In a search to create a vaccine that protects pregnant women against malaria, researchers might have accidentally found a cure for cancer instead.
Using cell cultures and mice with multiple diseases, malaria proteins were injected with a toxin that somehow started absorbing cancer cells before releasing the toxins, thus destroying the cells, according to Fox News.
"The placenta is an organ, which within a few months grows from only few cells into an organ weighing approximately 2 pounds, and it provides the embryo with oxygen and nourishment in a relatively foreign environment. In a manner of speaking, tumors do much the same - they grow aggressively in a relatively foreign environment," said Ali Salanti, study author, according to HNGN's sister site, Science World Report.
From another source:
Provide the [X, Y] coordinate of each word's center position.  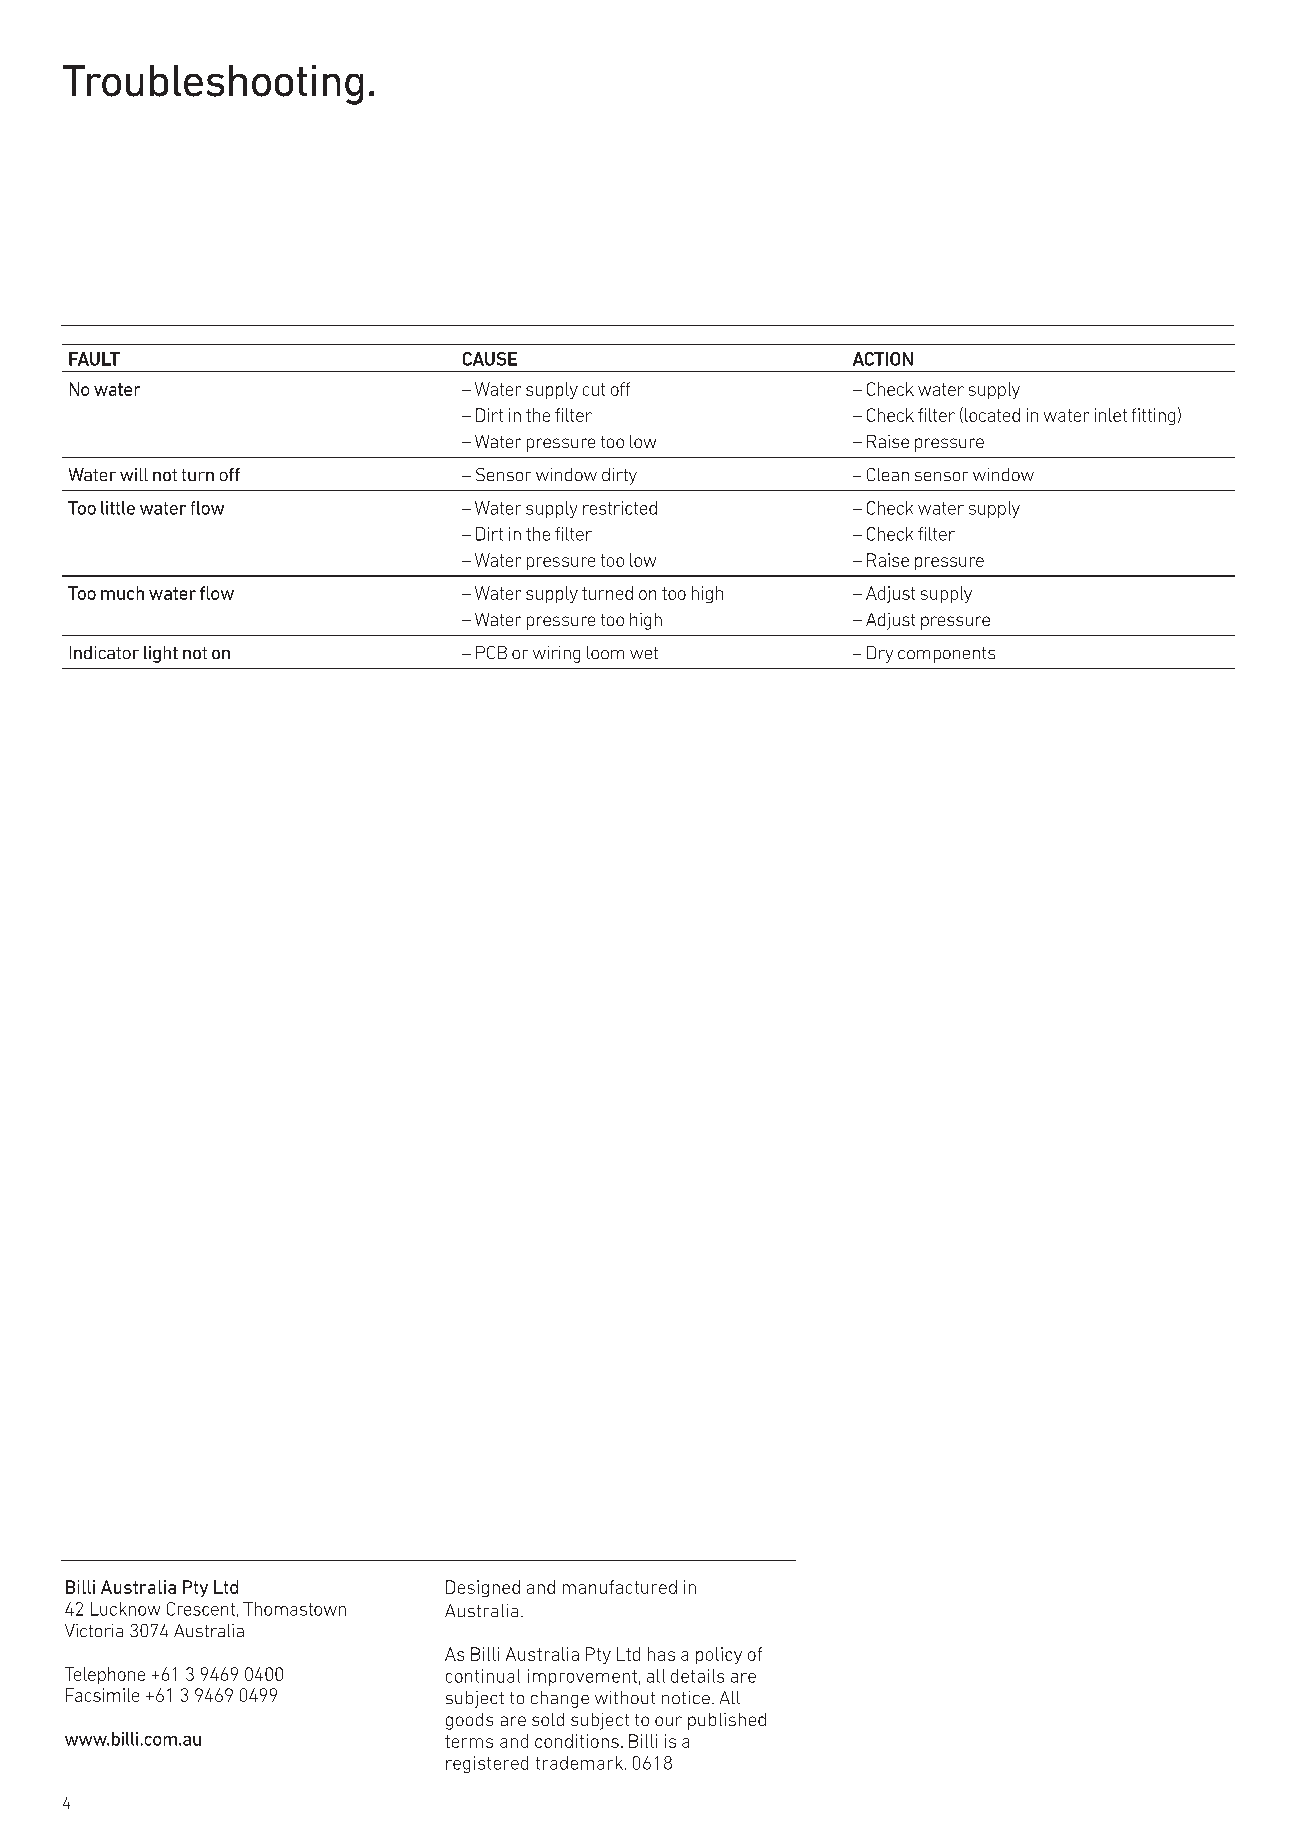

The study also found out that the cancer-killing toxin in the malaria protein was 90 percent effective in destroying various cancer diseases. Six mice that had metastatic bone cancer were injected with the combination and five stayed alive, in comparison with the control group that all died. Two out of six mice also injected with the toxin-laden malaria protein were able to completely eliminate prostate cancer.
"We have separated the malaria protein, which attaches itself to the carbohydrate and then added a toxin. By conducting tests on mice, we have been able to show that the combination of protein and toxin kill the cancer cells," said Mads Daugaard, a cancer researcher at Canada's University of British Columbia and one of the scientists that worked on the research, Independent reports.